Miranda Richardson, with the help only of a subtle set of comedy dentures, was Elizabeth Mapp, and Anna Chancellor sublimely haughty as Emmeline "Lucia" Lucas: two women - ladies, actually, in a day when distinctions mattered as mattered life or death - caught in endless twitching frenzies of one-upmanship, all whispered eyebrows and quietly toxic putdowns. Richardson in particular was again phenomenal; her silent lipsticked mouth spoke volumes. It was rainbowed and beaming when happily and hissily besmirching her "friend" with the sarcastic term "precious one", or even when genuinely happy, high on unkindness, after a rare coup: but its cochineal would plummet, in repose, to a clownish moue, a faded curtain of dried lip-lines rusted with frustration. But Chancellor was no slouch; even though she won 90% of the battles, when scorned her wrath was ungovernable, and would have had 90% of ovaries (and every testicle around) fleeing for the Downs.
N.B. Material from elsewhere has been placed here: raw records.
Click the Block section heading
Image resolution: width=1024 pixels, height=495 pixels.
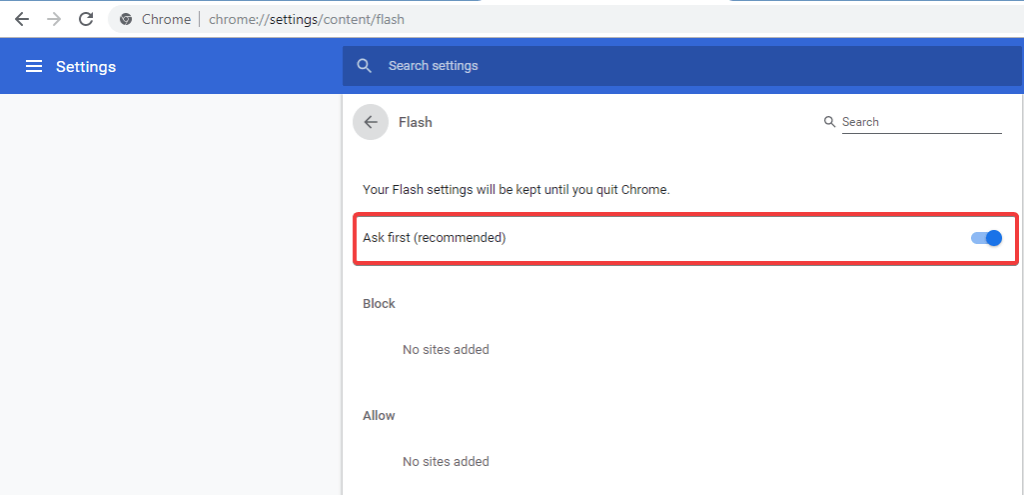379,303
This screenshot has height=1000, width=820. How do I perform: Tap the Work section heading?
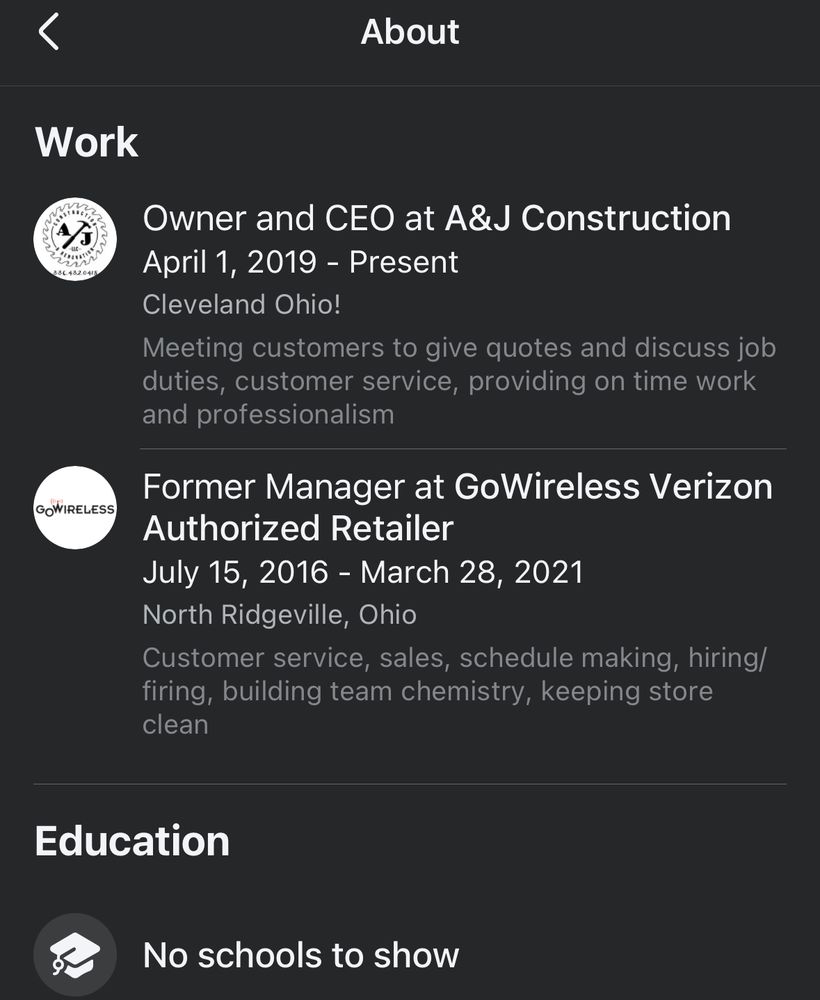coord(87,142)
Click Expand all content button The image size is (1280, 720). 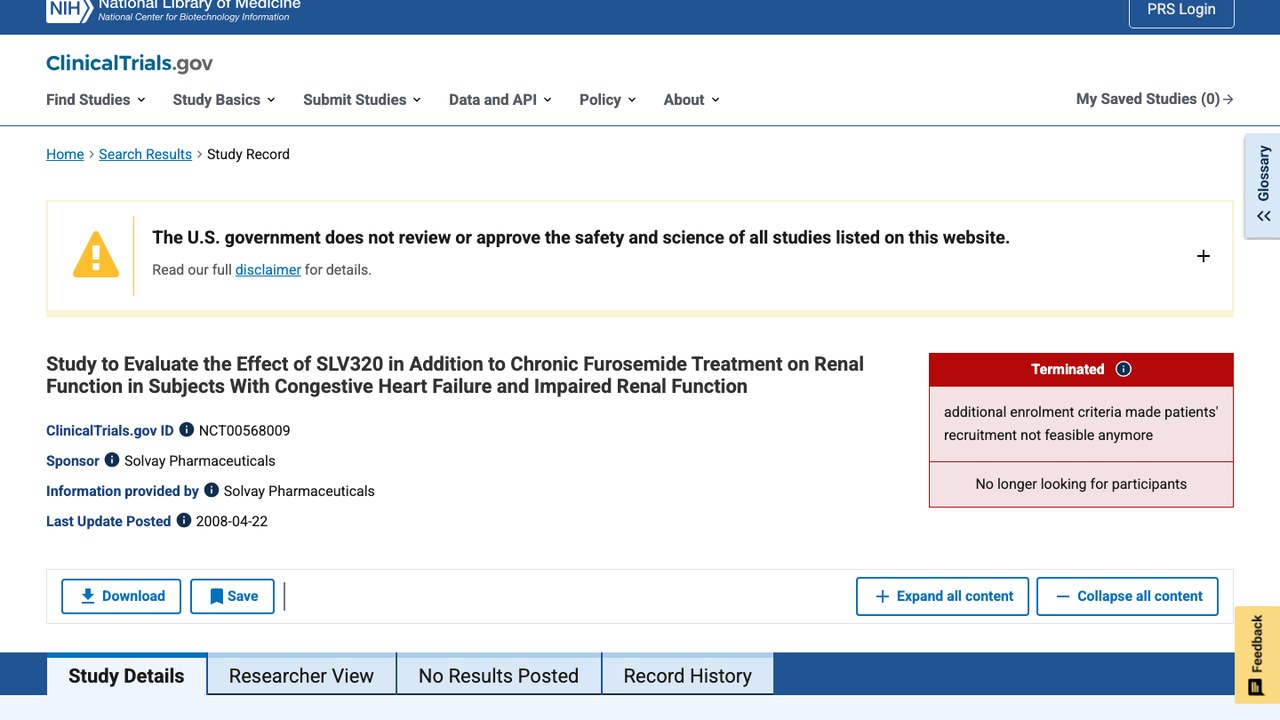point(942,596)
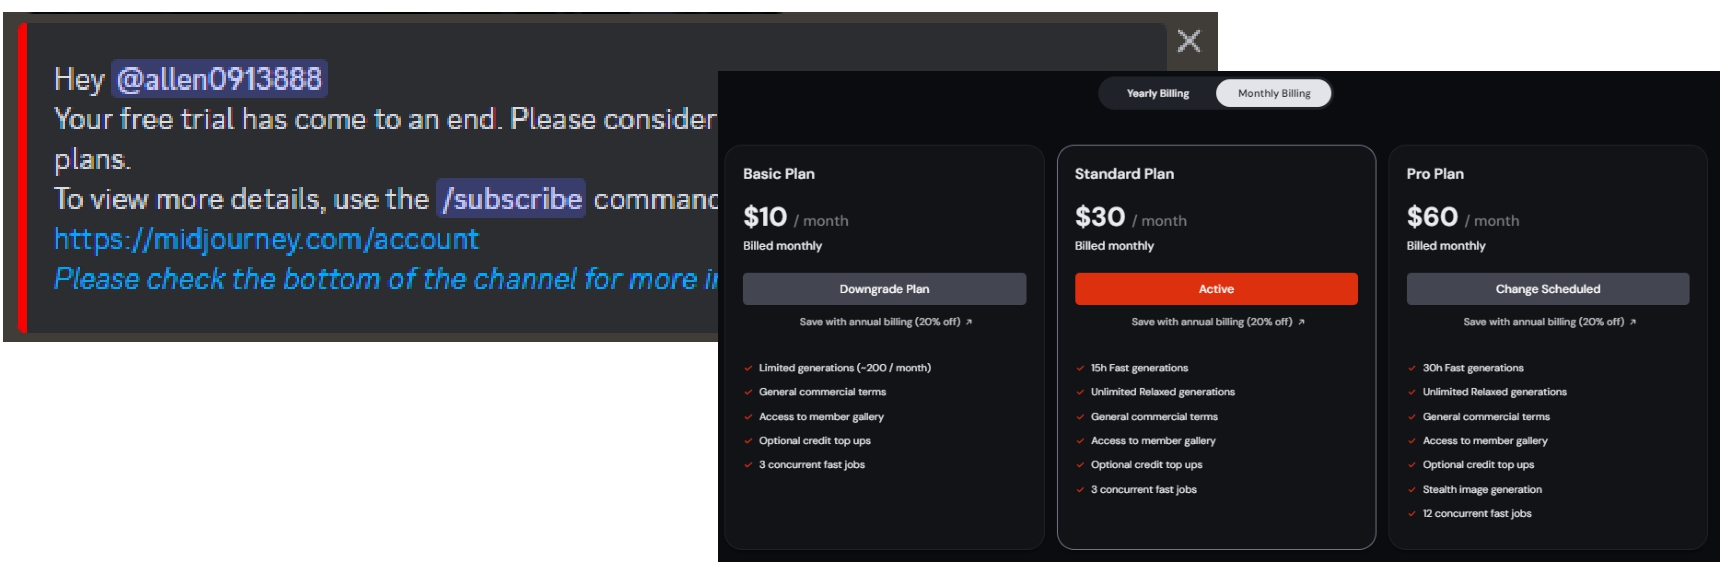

As I said, they could have carried it themselves, but there was glorious support. Pemberton himself as proto-gay Georgie; Poppy Miller and Mark Gatiss and Nicholas Woodeson, and Rye itself. The plots, such as they were - a dodgy Indian guru, an art competition, a something involving the Prince of Wales - were negligibly delightful. But the subplots - the mutating fashions for friendships, brief fads, the power of money, benign unacknowledged homosexuality, misappreciated appreciation for what passes for intellect (or class), the joy of witchy bitchiness - never more relevant. E.F. Benson left a little more of a canon than this: please, bring it on, and leave Downton looking like the Titanic after the feet got damp.Euan Ferguson, The Observer, 4th January 2015
It's pelting with rain in Tilling, and the dark skies herald bad news for reigning queen of the social scene, Lucia, when she hears that a fluent Italian speaker is to visit and wants to chat.
The conceit is, of course, that Lucia and her confirmed bachelor best friend Georgy Pilson (Anna Chancellor and Steve Pemberton) pretend that they love nothing more than whiling away hours together talking Italian. But they know just a few phrases.
I'm well aware that this sounds like torpid tosh, the kind of petit bourgeois nonsense that maybe people cared about in the 1930s when E.F. Benson wrote his Mapp and Lucia books, but why should anyone bother in the thrusting, connected 21st century?
Maybe they shouldn't, but as a piece of escapist confectionary, this is hard to beat. Au reservoir!Alison Graham, Radio Times, 31st December 2014
The piquant minutiae of Tilling make the world of Mapp and Lucia go around. It's about bridge parties and who takes tea with whom. Since Lucia's arrival the social map has been re-drawn now that she dominates its cultural life, to the exclusion of its grinning once-grande dame, Elizabeth Mapp.
In the second episode of Steve Pemberton's adaptations, the quaint town is thrilled by the arrival of a mysterious Indian gentleman who claims he is a "guru". He is immediately annexed by a ravenous Mapp (Miranda Richardson, outrageous teeth bared) who aims to run him while excluding her arch rival and nemesis, Lucia (Anna Chancellor, oh-so-chic).